I'm sure others will want to hear more about your tank parameters for more indepth help...but may I say, Stop Adding Salt!!! Do some water changes and get rid of it. I'm sure some freshwater plants can tolerate some level of salt, but tolerate is the key word.

Co2 will always help.

More details about your tank will help.


----------



## paul236313 (Jul 23, 2004)

What kind of lighting are you using on your 55 :?: The stock lighting is not good for planted tanks. Maybe you should invest in some nutrients. Are you using any :?:


----------



## KimmyM (Sep 3, 2004)

I'm using nutrients, and adding them weekly.I use salt because of the fish that I have in my tank as well, but what's puzzling me, I have another H. difformis in that same tank, and it's growing fine. My lighting system only holds one fluorescent bulb, but it's a special plant bulb thingy.


----------



## paul236313 (Jul 23, 2004)

What is the reason you are using salt? Is it for a fish illness like ick? If so, raise temp to about 83-84, but raise it slowly over a day or two. The only thing when adding salt, you should do frequent water changes to get the salt out afterwoods. Change about 25 percent every 2 days.
As far as nutirents, you will need some Flourish or TMG (Tropical Master Grow), and iron is another nutrient that plants need. You will start to learn this by browsing the forum.


----------



## Rex Grigg (Jan 22, 2004)

To start with you need more light. The "magic" expensive bulb you have in there doesn't make up for the lack of light. You have 40 watts over a 55 gallon tank. There are very few plants that can survive for long in those low light conditions.
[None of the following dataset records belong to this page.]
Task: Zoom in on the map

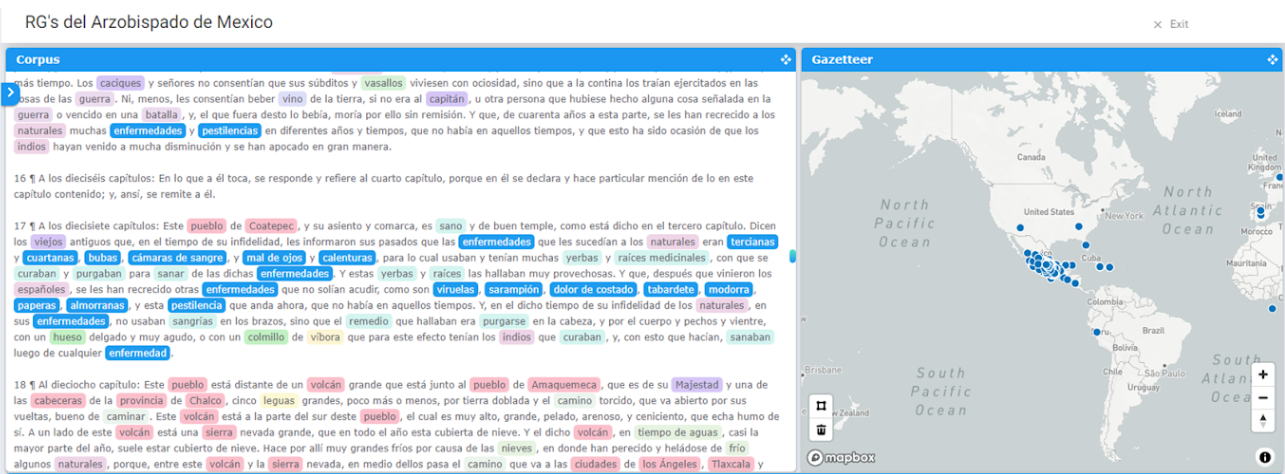Action: [x=1264, y=374]
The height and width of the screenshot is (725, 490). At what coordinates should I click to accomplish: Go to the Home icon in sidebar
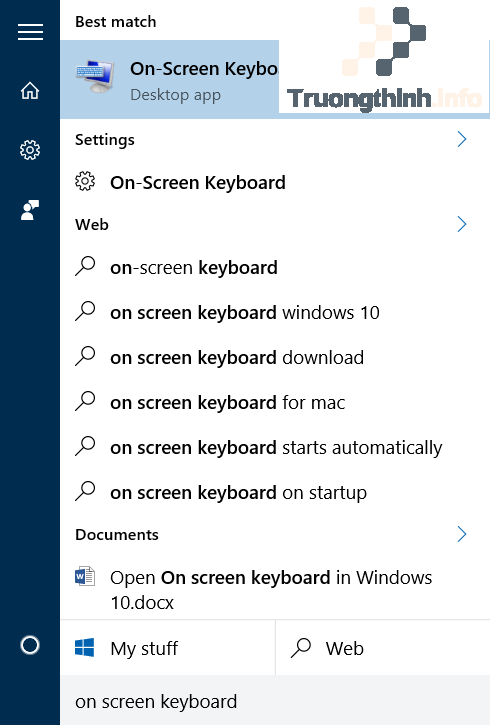coord(30,91)
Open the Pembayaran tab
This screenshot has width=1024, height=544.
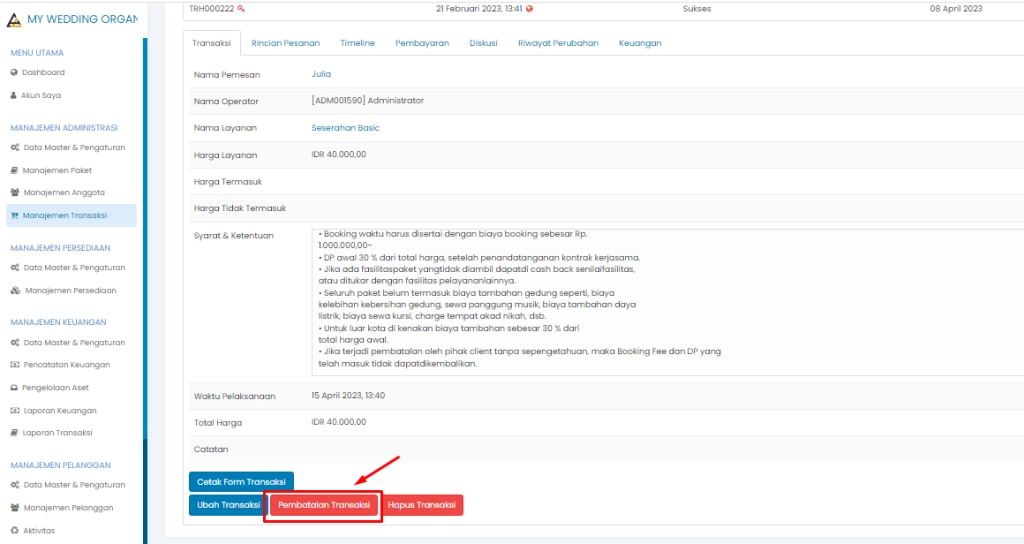[422, 44]
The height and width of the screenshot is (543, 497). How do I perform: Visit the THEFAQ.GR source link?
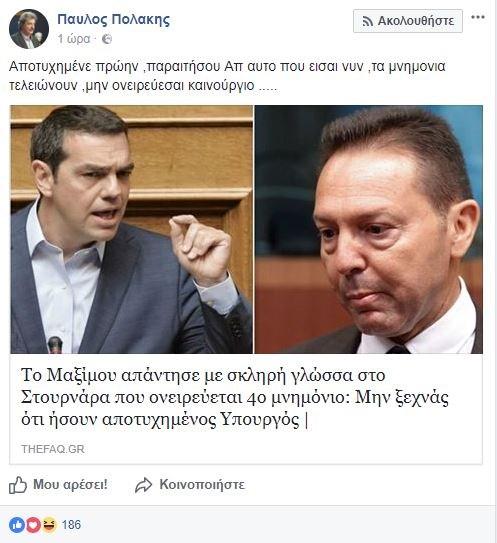click(x=53, y=449)
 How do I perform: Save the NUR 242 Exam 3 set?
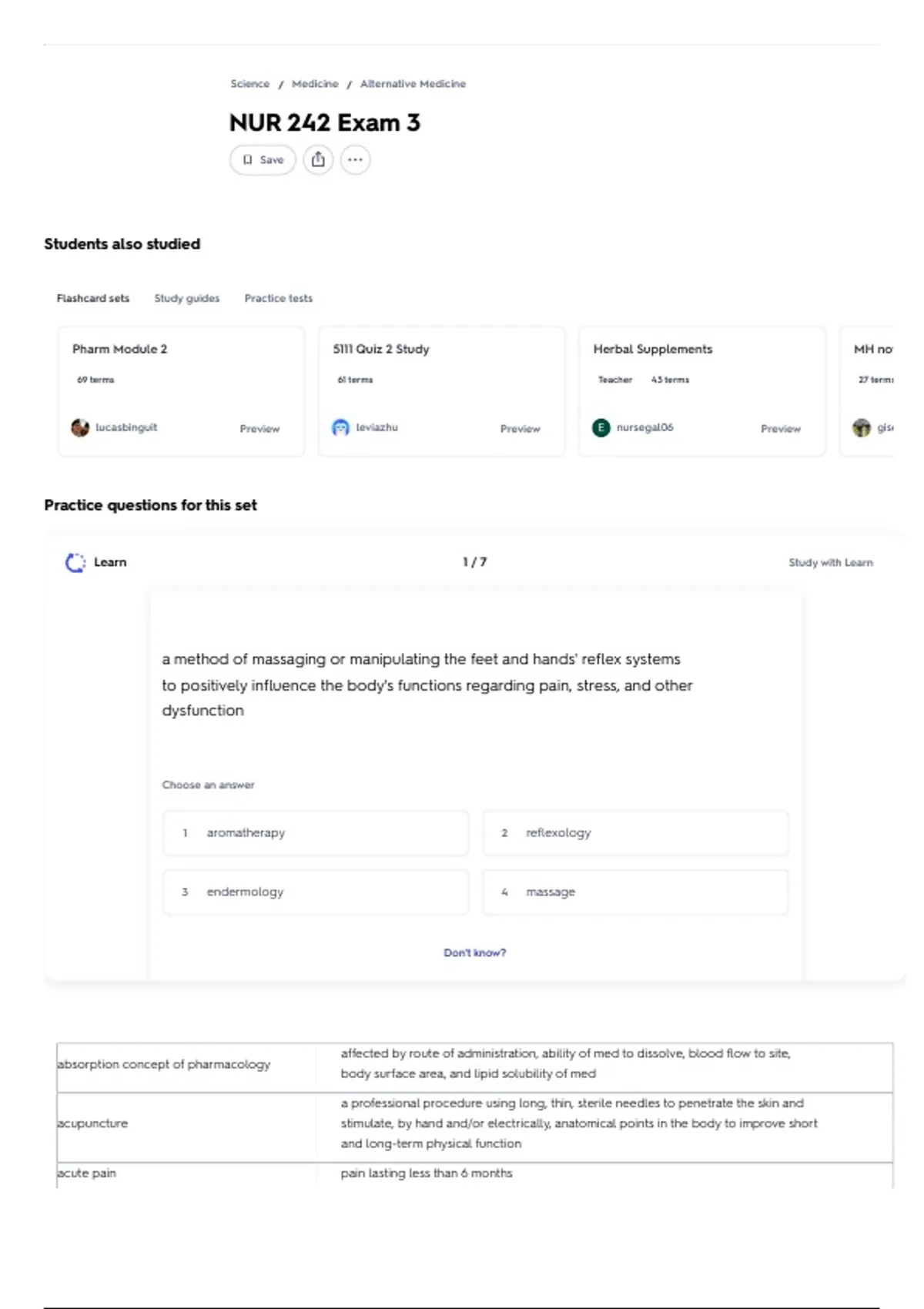[x=263, y=160]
Adding nutrients doesn't help at all either, unless you have the light to drive the plants to use the nutrients then all you are do is feeding algae.
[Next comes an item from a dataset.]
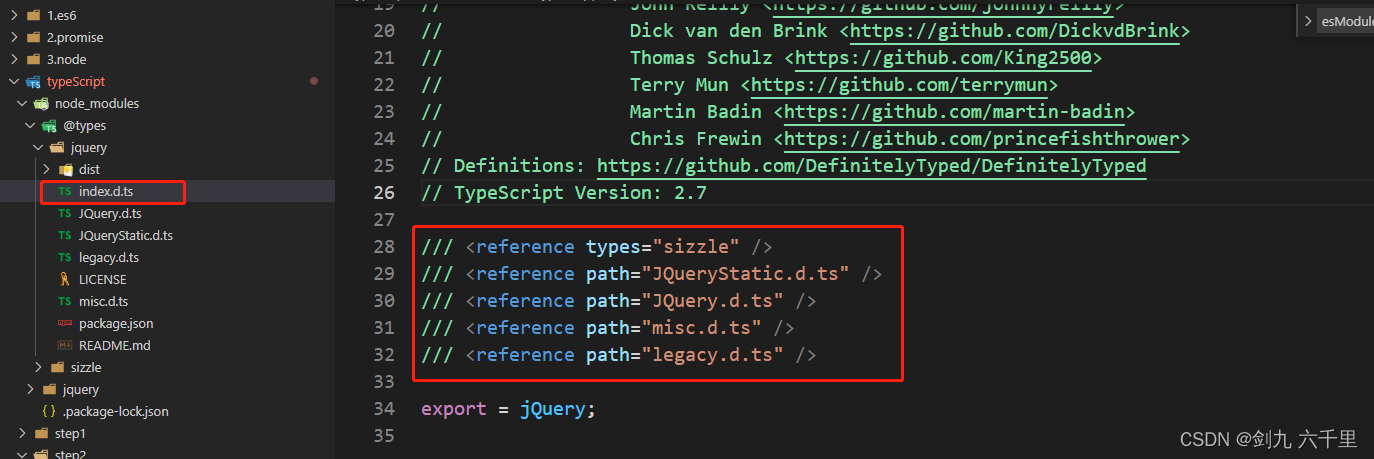
Task: Click the braces icon beside .package-lock.json
Action: [48, 411]
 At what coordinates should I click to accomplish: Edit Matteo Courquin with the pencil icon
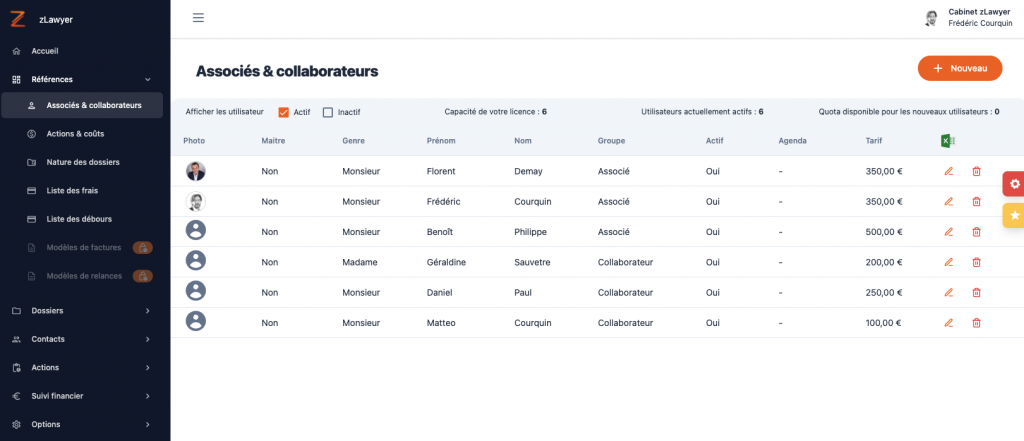[x=948, y=323]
You did not say how long the tank has been set up but what you have sounds like diatom algae which is common in new tank setups and low light tanks.


----------



## KimmyM (Sep 3, 2004)

but i dont have a magic bulb in there and how come nutrients dont help it at all? plants need nutrients.


----------



## bharada (Apr 17, 2004)

Kimmy,
Rex was referring to your plant bulb. The fact of the matter is that you don't have enough light to make the plants need any nutrients beyond what the fish+fishfood put into the water. Even then you might have too much nutrients in the water with this little light...especially if you've ogt fast growing stem plants like Hygros.
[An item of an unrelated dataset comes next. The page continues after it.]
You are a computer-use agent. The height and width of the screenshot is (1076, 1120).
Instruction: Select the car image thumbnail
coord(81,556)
You'd need to add at least two more 40w fluorescent tubes (assuming that your light fixture has a single 40w tube in it) to get you up to the 2wpg mark, which is pretty much where you need to be to grow most plants in your 55.

Adding CO2 will also aid in plant growth, but it's all a balancing act (between light, CO2, and nutrients) that takes time to get a feel for.


----------



## KimmyM (Sep 3, 2004)

since my last post i put the badly affected H. Difformis in a different tank with somewhat higher lighting and no salt. Its looking heaps better.. i think ill lay off the salt for a while and i finally got around to doing the DIY co2 injection.. if i need to dose my tank with salt for ich.. ill just take the plants out. Thanks for all of your help  i appreciate it a lot


----------